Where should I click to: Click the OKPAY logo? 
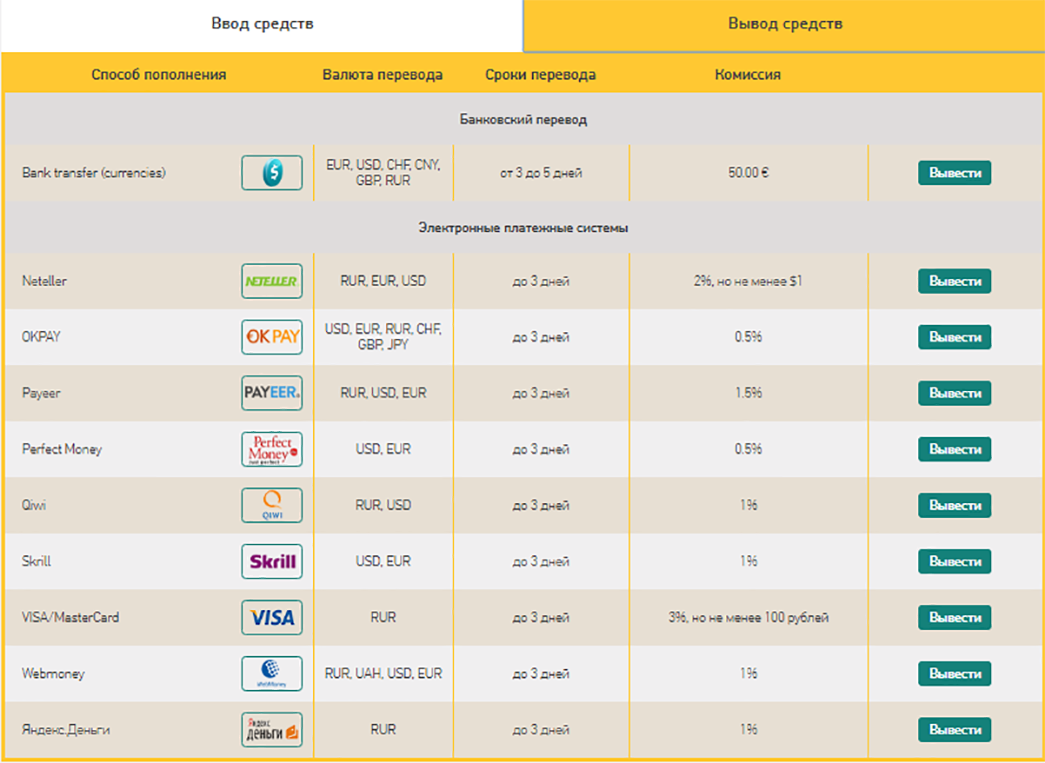click(272, 337)
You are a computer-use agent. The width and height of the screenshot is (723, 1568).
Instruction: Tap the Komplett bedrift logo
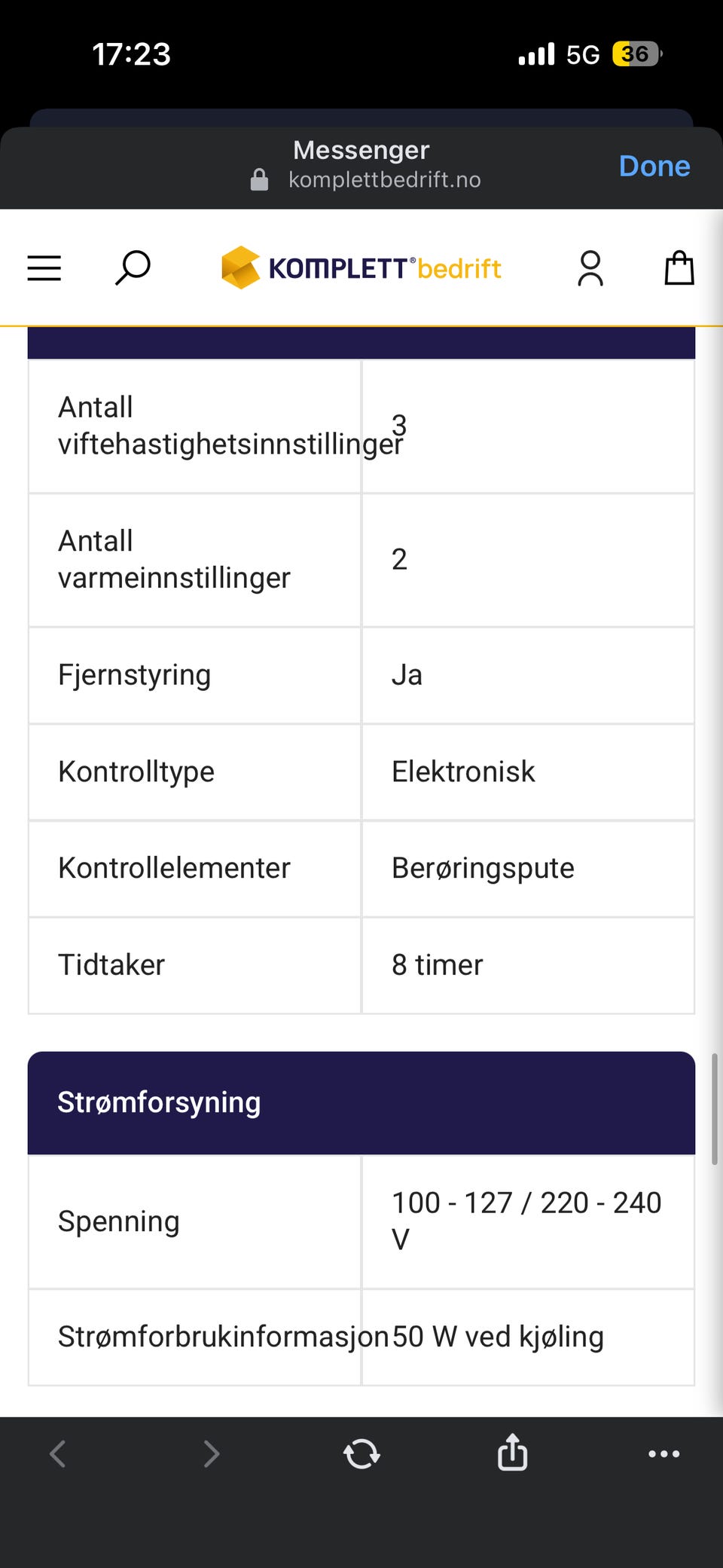click(362, 267)
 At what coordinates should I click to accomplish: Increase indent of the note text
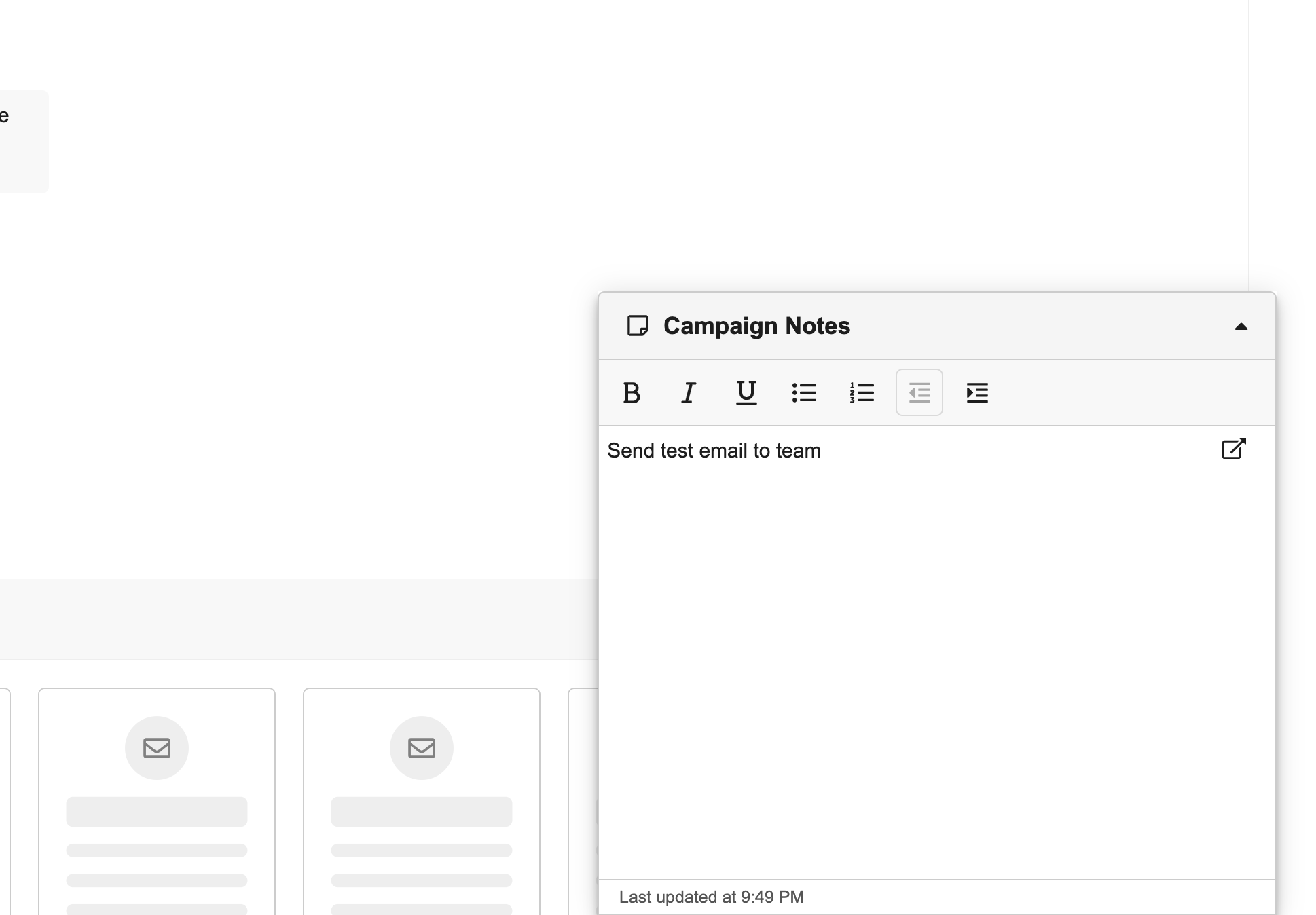tap(977, 393)
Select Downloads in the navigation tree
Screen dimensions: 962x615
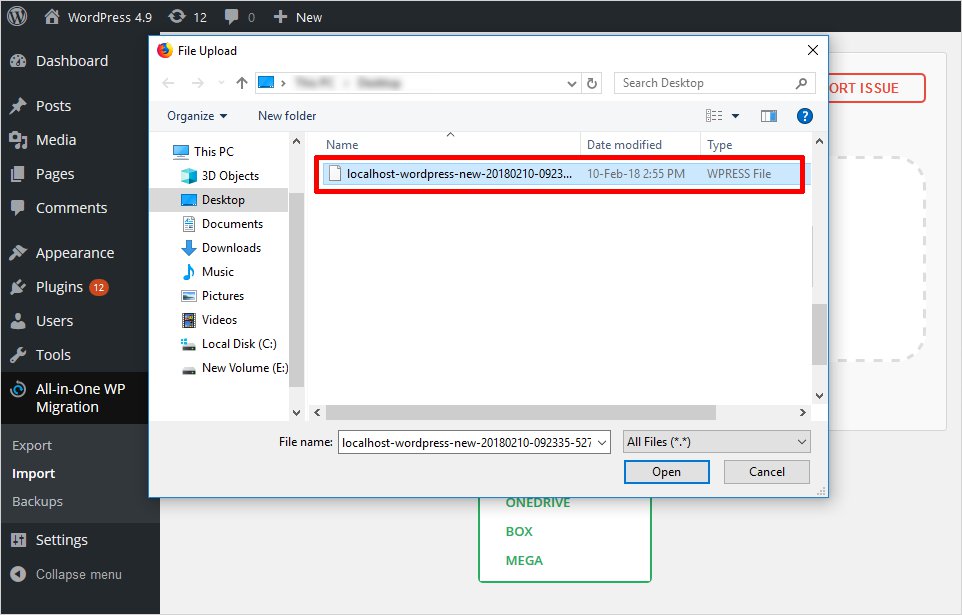coord(231,248)
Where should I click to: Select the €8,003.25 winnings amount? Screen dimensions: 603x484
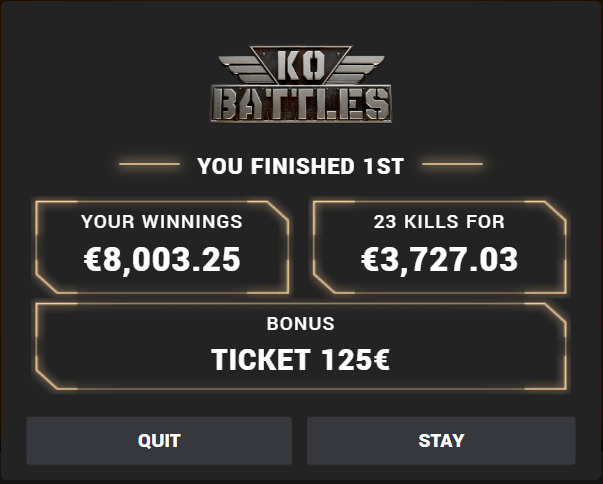tap(162, 259)
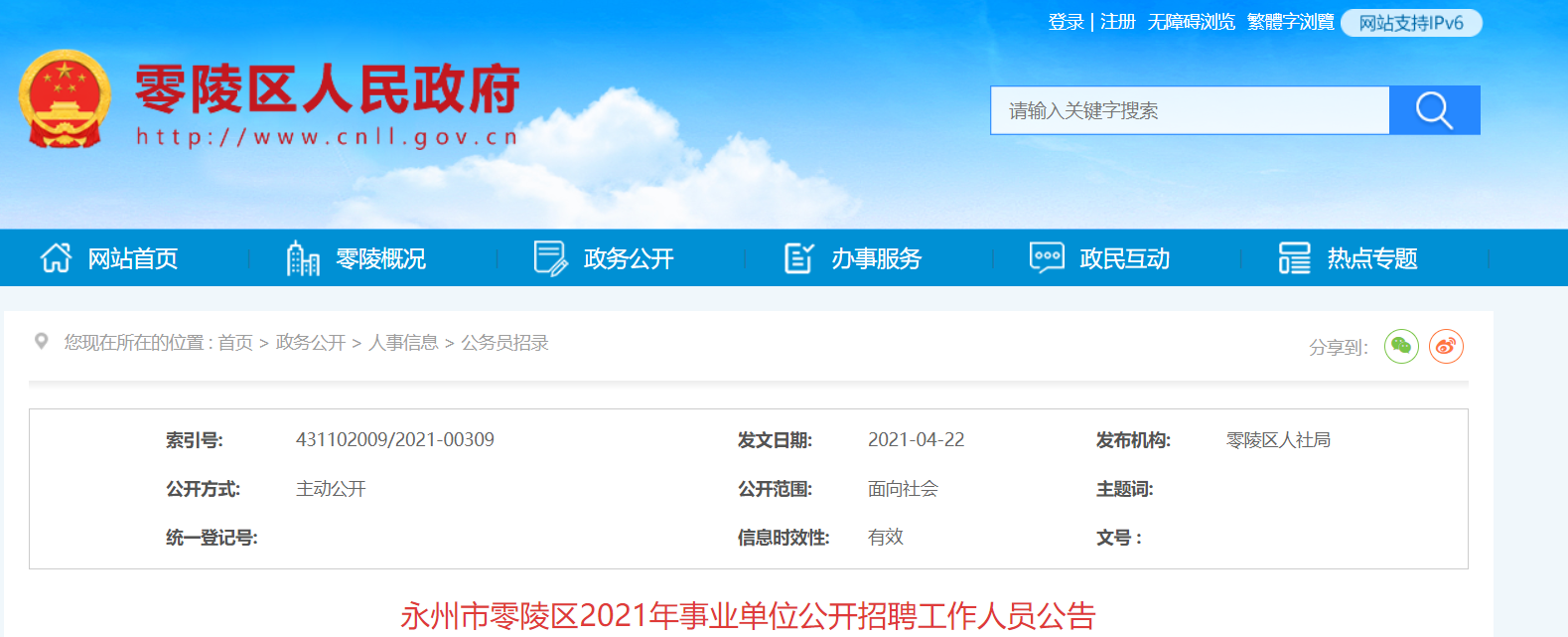Screen dimensions: 1568x637
Task: Click the checklist icon for 办事服务
Action: (x=798, y=258)

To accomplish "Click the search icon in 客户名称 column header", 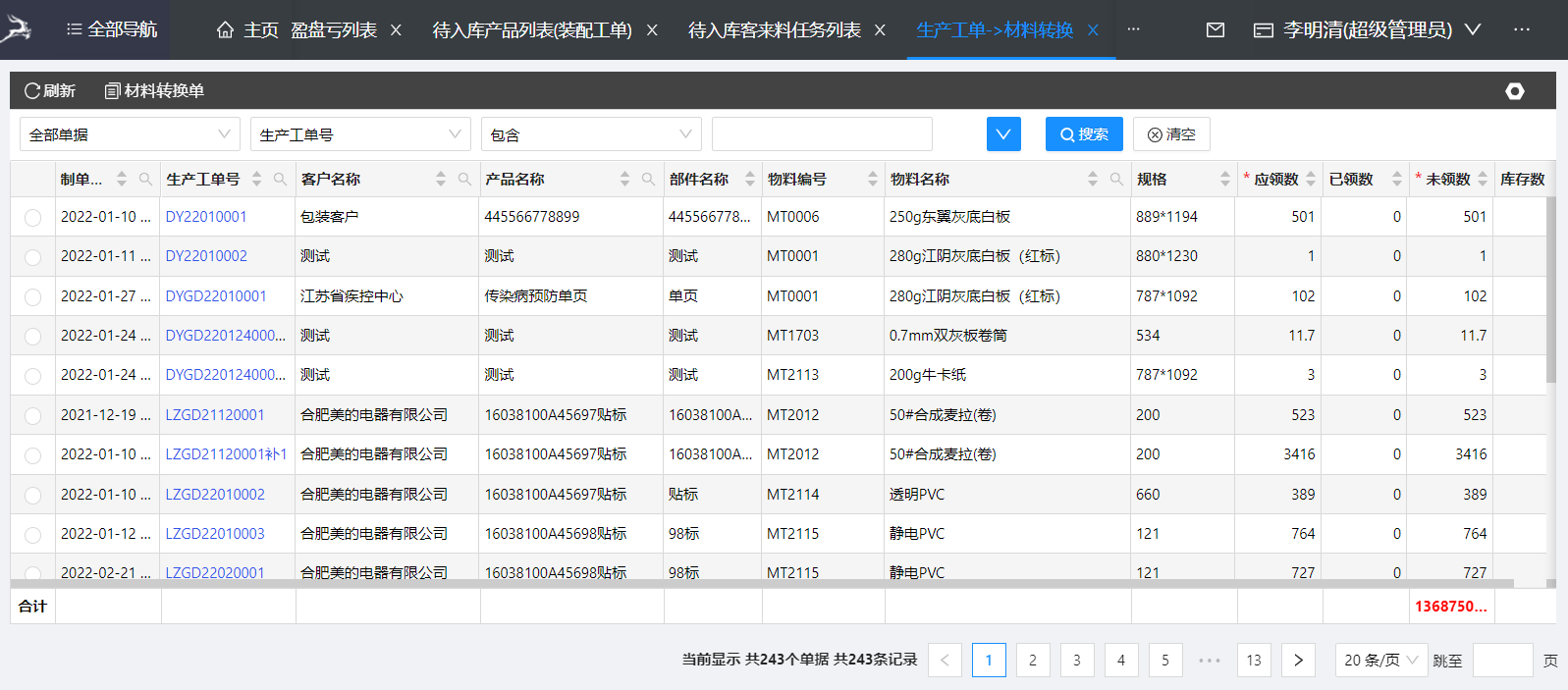I will (464, 180).
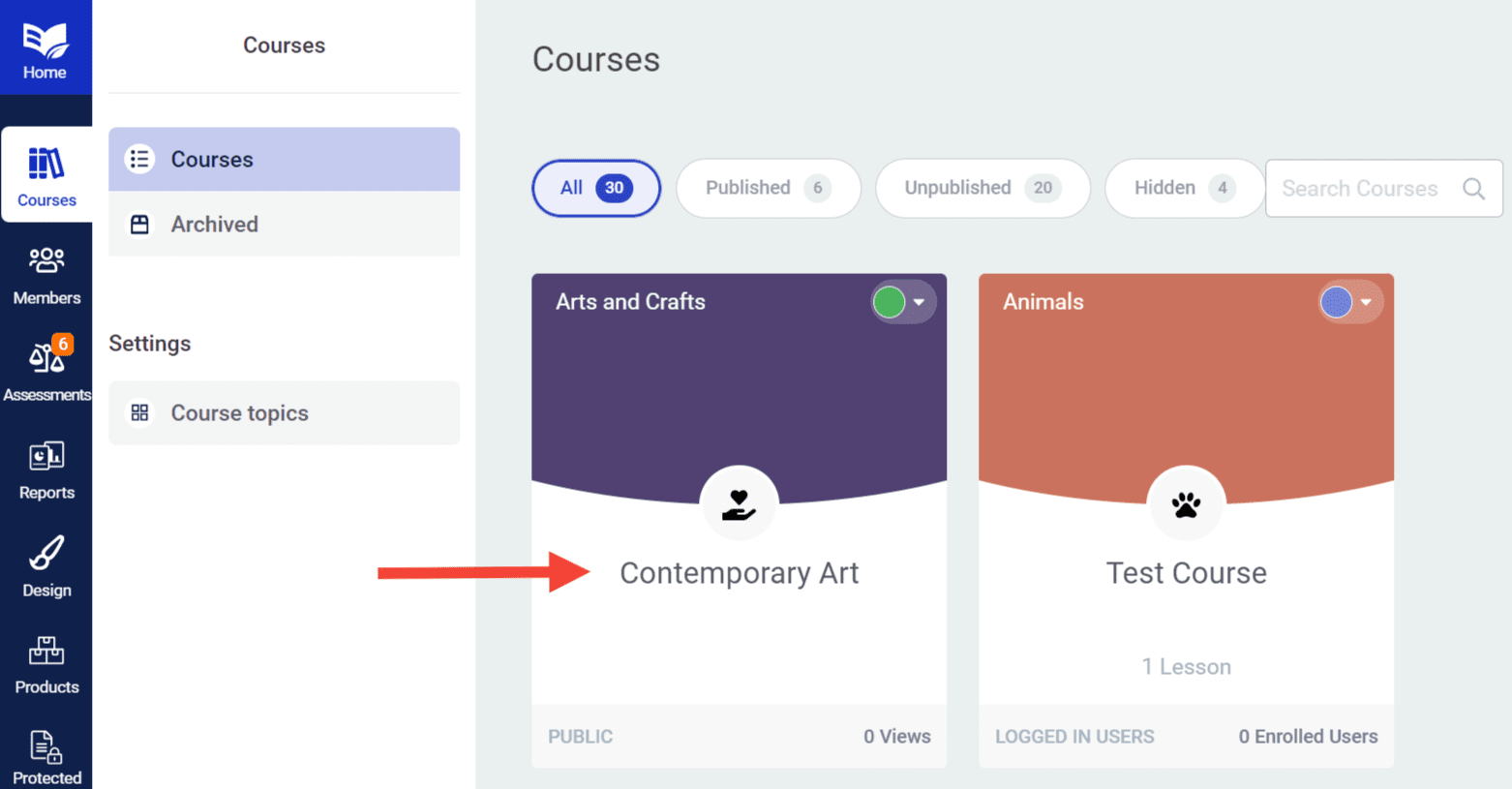Open the Reports section icon
The height and width of the screenshot is (789, 1512).
[x=46, y=456]
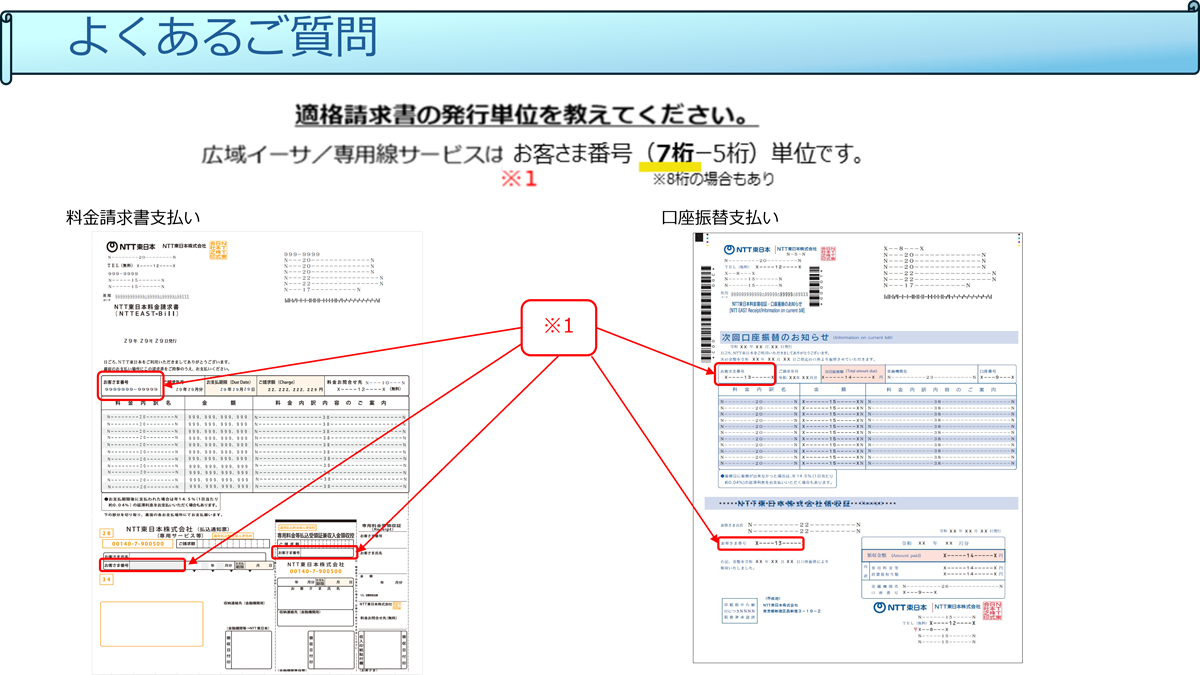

──────────────────────────────

Task instructions
Repeat the exact lines from the first line of the data through the line containing "Select Downloads in the navigation tree". Nothing else, no pictures.

Task answer
Where should I click to: Click the OKPAY logo? 
click(272, 337)
You are a computer-use agent. The width and height of the screenshot is (723, 1568).
Instruction: Tap the Komplett bedrift logo
click(362, 267)
 At what coordinates should I click to accomplish: Increase indent of the note text
tap(977, 393)
Select Downloads in the navigation tree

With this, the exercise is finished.